### INSTRUCTIONS TO FOLLOW:
Identify every line in the records below that contains the word "computer", and copy each of those lines.

(Extracted data entries)
• • • • • • •
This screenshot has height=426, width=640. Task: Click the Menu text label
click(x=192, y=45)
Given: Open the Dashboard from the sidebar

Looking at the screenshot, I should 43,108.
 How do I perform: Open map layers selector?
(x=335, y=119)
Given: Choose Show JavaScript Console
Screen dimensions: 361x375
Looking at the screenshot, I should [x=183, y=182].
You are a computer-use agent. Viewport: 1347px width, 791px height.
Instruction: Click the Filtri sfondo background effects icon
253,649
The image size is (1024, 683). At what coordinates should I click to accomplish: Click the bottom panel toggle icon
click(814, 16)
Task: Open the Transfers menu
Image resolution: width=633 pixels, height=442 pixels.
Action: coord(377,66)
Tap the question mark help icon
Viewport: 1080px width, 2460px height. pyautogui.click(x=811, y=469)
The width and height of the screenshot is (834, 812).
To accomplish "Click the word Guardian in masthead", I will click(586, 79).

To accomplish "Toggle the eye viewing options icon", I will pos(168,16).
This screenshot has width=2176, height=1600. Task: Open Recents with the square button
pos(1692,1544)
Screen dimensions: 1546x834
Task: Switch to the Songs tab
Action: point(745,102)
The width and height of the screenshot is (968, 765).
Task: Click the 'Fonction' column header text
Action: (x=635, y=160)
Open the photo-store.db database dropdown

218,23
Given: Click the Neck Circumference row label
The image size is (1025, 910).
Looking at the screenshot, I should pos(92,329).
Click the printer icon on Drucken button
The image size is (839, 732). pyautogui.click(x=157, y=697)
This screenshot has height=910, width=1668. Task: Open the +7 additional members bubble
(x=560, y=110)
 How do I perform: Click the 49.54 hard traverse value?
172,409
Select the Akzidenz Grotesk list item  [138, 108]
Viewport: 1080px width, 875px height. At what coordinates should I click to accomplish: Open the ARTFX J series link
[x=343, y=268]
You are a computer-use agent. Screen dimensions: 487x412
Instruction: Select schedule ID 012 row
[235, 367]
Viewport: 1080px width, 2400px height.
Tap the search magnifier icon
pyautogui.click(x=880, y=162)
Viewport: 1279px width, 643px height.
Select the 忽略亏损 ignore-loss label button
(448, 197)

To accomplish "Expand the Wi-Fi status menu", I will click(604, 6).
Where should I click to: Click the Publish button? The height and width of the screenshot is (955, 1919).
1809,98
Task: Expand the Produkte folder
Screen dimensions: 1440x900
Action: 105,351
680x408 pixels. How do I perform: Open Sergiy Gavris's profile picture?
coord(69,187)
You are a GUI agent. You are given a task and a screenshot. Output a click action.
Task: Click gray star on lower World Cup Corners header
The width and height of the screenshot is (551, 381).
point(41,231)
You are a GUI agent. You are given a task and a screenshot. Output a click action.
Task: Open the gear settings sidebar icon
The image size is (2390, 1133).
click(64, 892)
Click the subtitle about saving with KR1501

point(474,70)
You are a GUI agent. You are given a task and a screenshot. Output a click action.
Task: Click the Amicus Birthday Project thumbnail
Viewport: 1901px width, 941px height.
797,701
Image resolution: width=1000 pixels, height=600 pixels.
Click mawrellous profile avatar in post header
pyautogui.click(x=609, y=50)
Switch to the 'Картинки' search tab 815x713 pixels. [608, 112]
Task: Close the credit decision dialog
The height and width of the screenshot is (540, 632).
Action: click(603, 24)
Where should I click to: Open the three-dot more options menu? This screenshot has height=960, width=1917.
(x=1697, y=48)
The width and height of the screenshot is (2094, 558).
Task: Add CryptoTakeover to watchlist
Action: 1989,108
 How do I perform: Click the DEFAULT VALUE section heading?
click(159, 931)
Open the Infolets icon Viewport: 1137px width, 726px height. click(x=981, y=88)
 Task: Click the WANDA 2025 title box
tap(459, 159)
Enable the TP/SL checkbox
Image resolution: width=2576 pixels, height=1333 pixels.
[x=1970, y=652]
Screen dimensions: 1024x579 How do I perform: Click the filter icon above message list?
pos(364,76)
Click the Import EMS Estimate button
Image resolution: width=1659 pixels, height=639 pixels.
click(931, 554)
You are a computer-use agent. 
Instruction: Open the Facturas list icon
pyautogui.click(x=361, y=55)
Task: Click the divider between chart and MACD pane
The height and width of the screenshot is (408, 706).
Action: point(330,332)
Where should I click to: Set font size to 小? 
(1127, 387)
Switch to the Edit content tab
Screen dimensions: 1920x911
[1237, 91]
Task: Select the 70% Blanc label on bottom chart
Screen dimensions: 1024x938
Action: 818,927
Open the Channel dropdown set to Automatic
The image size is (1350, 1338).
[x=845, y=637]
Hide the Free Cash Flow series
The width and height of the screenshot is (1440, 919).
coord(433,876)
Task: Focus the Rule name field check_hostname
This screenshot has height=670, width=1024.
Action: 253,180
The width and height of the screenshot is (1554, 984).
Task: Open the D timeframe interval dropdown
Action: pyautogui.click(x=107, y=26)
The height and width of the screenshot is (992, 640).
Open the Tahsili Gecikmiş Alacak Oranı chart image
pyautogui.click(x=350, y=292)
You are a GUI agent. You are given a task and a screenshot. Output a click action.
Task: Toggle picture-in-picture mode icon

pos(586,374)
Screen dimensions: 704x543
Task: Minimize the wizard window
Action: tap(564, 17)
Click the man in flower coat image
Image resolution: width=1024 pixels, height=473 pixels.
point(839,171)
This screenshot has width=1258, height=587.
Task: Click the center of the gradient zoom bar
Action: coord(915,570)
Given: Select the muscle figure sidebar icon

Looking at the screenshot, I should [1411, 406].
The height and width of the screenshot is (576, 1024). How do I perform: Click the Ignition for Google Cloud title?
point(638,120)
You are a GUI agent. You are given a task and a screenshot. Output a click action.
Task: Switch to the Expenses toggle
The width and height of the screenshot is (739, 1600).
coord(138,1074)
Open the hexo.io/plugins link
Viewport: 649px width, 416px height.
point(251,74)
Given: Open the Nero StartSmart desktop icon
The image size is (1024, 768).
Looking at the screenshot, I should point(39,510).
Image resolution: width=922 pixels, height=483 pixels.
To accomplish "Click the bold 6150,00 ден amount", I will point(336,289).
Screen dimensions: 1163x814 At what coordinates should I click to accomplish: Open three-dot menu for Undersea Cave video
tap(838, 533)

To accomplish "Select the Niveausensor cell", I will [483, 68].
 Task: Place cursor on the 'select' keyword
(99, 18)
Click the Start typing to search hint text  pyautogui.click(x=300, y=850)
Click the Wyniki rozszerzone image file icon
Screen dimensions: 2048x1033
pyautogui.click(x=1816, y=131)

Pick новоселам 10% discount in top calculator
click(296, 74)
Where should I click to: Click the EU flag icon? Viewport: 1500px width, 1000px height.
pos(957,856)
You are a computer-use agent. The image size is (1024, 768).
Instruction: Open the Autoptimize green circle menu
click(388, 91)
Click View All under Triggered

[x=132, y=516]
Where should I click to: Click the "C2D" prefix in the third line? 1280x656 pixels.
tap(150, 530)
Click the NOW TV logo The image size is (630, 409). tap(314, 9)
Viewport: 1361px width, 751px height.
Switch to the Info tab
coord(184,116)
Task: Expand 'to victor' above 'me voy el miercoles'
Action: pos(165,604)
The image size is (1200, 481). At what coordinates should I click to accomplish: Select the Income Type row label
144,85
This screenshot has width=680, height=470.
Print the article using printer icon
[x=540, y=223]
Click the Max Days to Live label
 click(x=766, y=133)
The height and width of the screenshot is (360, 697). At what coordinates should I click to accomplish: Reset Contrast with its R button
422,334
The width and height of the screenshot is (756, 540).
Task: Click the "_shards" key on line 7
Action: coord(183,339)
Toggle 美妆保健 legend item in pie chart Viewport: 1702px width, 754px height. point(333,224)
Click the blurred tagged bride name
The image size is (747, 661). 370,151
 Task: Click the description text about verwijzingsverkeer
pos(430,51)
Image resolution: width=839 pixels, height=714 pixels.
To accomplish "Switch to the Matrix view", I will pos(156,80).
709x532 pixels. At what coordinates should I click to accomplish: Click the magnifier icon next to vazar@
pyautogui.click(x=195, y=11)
• • • • • • •
### RESULT OF THE EXERCISE:
You are a computer-use agent. Viewport: 1347px width, 791px height.
You are a computer-use agent. Screen dimensions: 487x412
You are a computer-use agent. 
You are a computer-use agent. The image size is (1024, 768).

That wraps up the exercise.